Answer
$$
f(x)=x^{\frac{7}{3}}+x^{\frac{4}{3}}
$$
critical numbers are: $\frac{-4}{7}$ and $0$.
By Part 2 of the second derivative test, $\frac{-4}{7}$ leads to a relative maximum.
By using the first derivative test, $0$ leads to a relative minimum.
Work Step by Step
$$
f(x)=x^{\frac{7}{3}}+x^{\frac{4}{3}}
$$
First, find the points where the derivative is $0$
Here
$$
\begin{aligned}
f^{\prime}(x) &=(\frac{7}{3})x^{\frac{4}{3}}+ (\frac{4}{3})x^{\frac{1}{3}}\\
&=\frac{x^{\frac{1}{3}}}{3}(7x+4)
\end{aligned}
$$
Solve the equation $f^{\prime}(x)=0 $ to get
$$
\begin{aligned}
f^{\prime}(x)& =\frac{x^{\frac{1}{3}}}{3}(7x+4)=0\\
\Rightarrow\quad\quad\quad\quad\quad\\
7x+4 =0 \quad &\text {or} \quad x =0 \\
\\
\Rightarrow\quad\quad\quad\quad\quad\\
7x =-4 \quad &\text {or} \quad x =0 \\
\Rightarrow\quad\quad\quad\quad\quad\\
x =\frac{-4}{7} \quad &\text {or} \quad x =0 \\
\end{aligned}
$$
critical numbers are: $\frac{-4}{7}$ and $0$.
Now use the second derivative test. The second derivative is
$$
\begin{aligned}
f^{\prime\prime}(x)&=\frac{7}{3} (\frac{4}{3})x^{\frac{1}{3}}+ \frac{4}{3} (\frac{1}{3})x^{\frac{-2}{3}} \\
&=\frac{28}{9} x^{\frac{1}{3}}+ \frac{4}{9}x^{\frac{-2}{3}}.
\end{aligned}
$$
Evaluate $f^{\prime\prime}(x)$ first at $x=\frac{-4}{7}$, getting
$$
\begin{aligned}
f^{\prime\prime}(\frac{-4}{7})&=\frac{28}{9} (\frac{-4}{7})^{\frac{1}{3}}+ \frac{4}{9}(\frac{-4}{7})^{\frac{-2}{3}}\\
&=-\frac{4^{\frac{1}{3}}\cdot \:7^{\frac{2}{3}}}{3}\\
& \approx -1.93626 \lt 0
\end{aligned}
$$
so that by Part 2 of the second derivative test, $\frac{-4}{7}$ leads to a relative maximum.
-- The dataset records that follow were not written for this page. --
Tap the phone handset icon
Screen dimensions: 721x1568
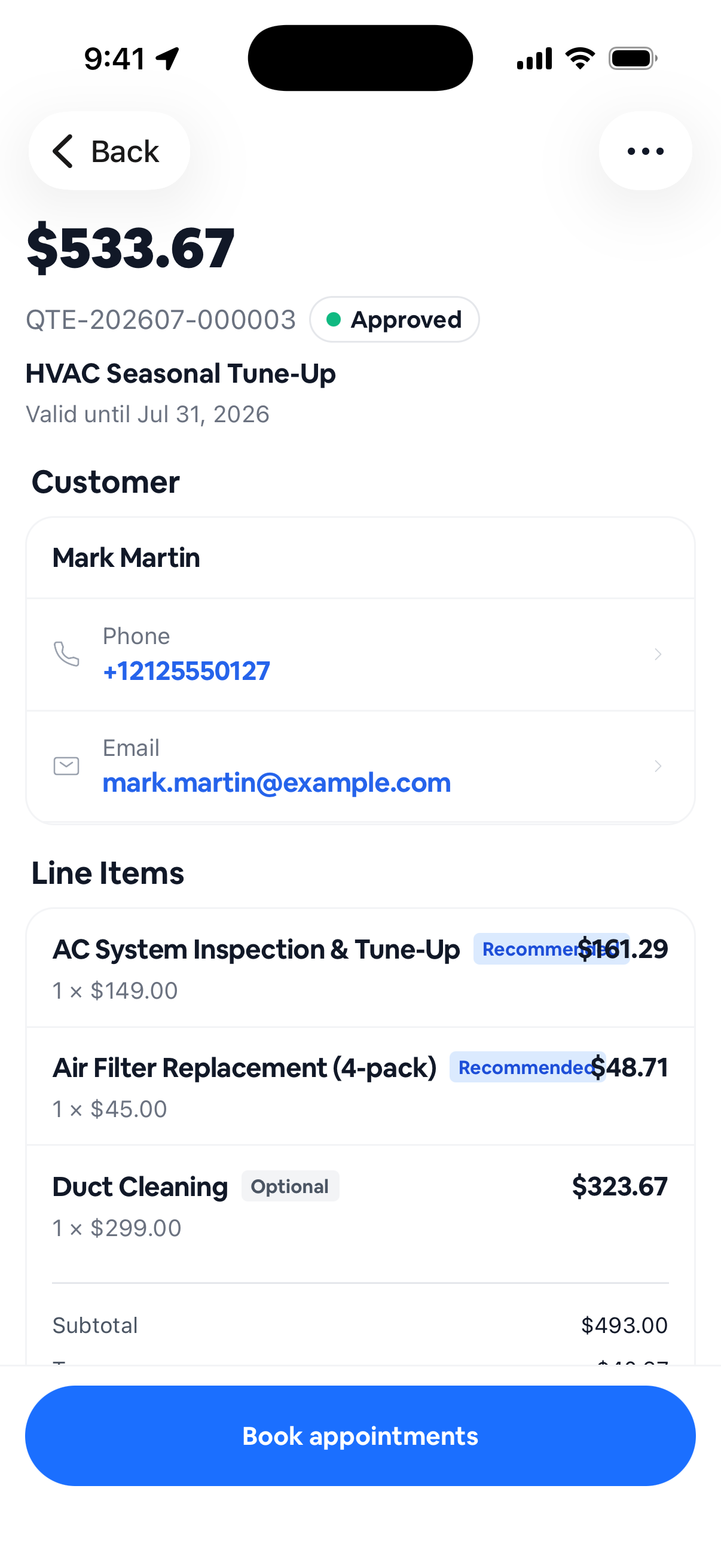click(x=66, y=654)
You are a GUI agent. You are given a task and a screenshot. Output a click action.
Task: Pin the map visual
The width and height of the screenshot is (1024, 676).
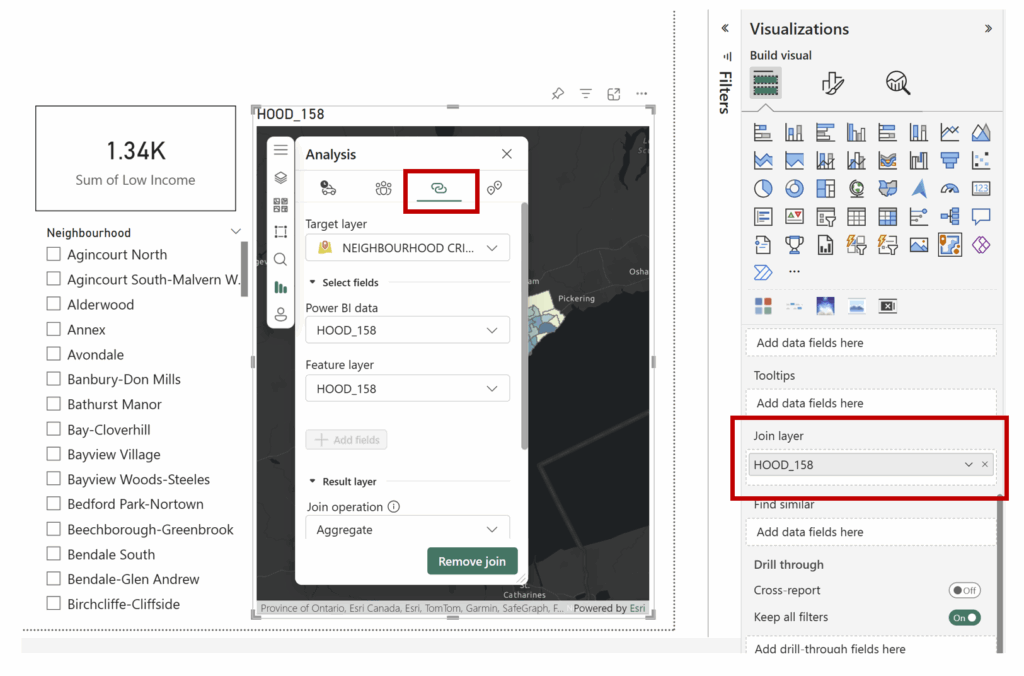tap(558, 94)
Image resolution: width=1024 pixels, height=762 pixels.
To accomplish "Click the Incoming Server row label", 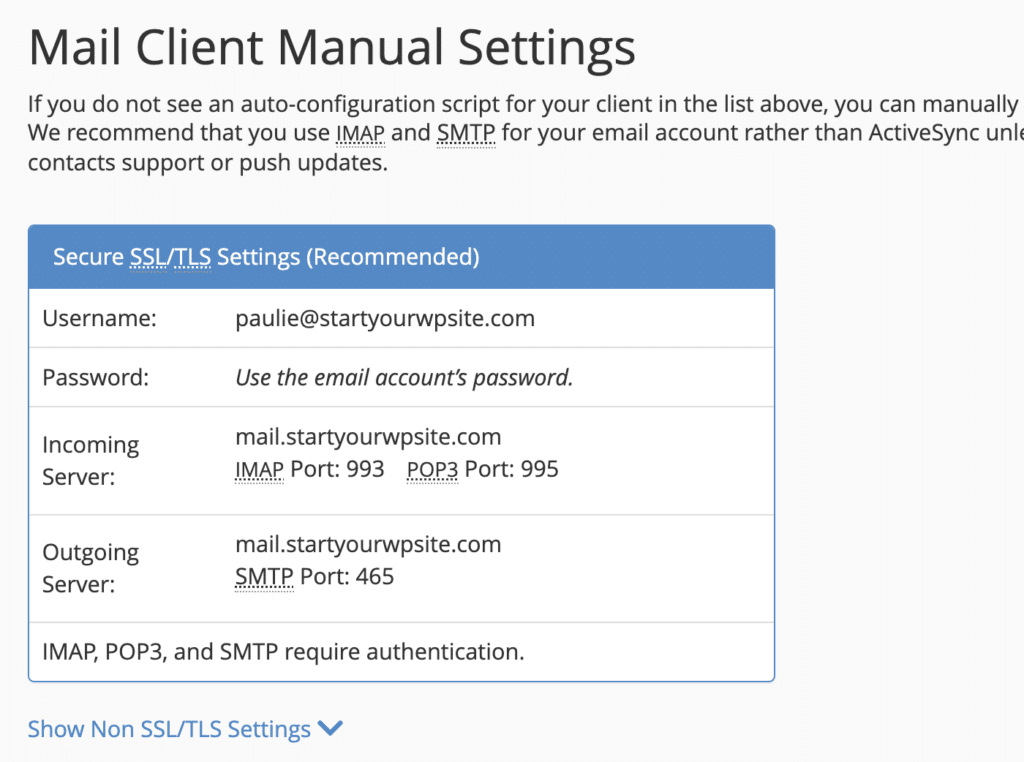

Now, evaluate $f^{\prime\prime}(x)$ at $x=0$, getting
$$
\begin{aligned}
f^{\prime\prime}(0)&=\frac{28}{9} (0)^{\frac{1}{3}}+ \frac{4}{9}(0)^{\frac{-2}{3}}\\
&=0
\end{aligned}
$$
then the test gives no information about extrema, so we can use the first derivative test.
Check the sign of $f^{\prime}(x)$ in the intervals
$$
(\frac{-4}{7}, 0 ), \quad (0,\infty).
$$
(1)
Test a number in the interval $(\frac{-4}{7}, 0 )$ say $\frac{-1}{2}$:
$$
\begin{aligned}
f^{\prime}(\frac{-1}{2}) &=(\frac{7}{3})(\frac{-1}{2})^{\frac{4}{3}}+ (\frac{4}{3})(\frac{-1}{2})^{\frac{1}{3}}\\
&=-\frac{1}{6\cdot \:2^{\frac{1}{3}}} \\
&\approx -0.13228
\end{aligned}
$$
to see that $ f^{\prime}(x)$ is negative in that interval, so $f(x)$ is decreasing on $(\frac{-4}{7}, 0 )$
(2)
Test a number in the interval $(0, \infty )$ say $1$:
$$
\begin{aligned}
f^{\prime}(1) &=(\frac{7}{3})(1)^{\frac{4}{3}}+ (\frac{4}{3})(1)^{\frac{1}{3}}\\
&=\frac{11}{3} \\
&\approx 3.6666
\end{aligned}
$$
to see that $ f^{\prime}(x)$ is positive in that interval, so $f(x)$ is
increasing on $(0, \infty ).$
So that by the first derivative test, $0$ leads to a relative minimum.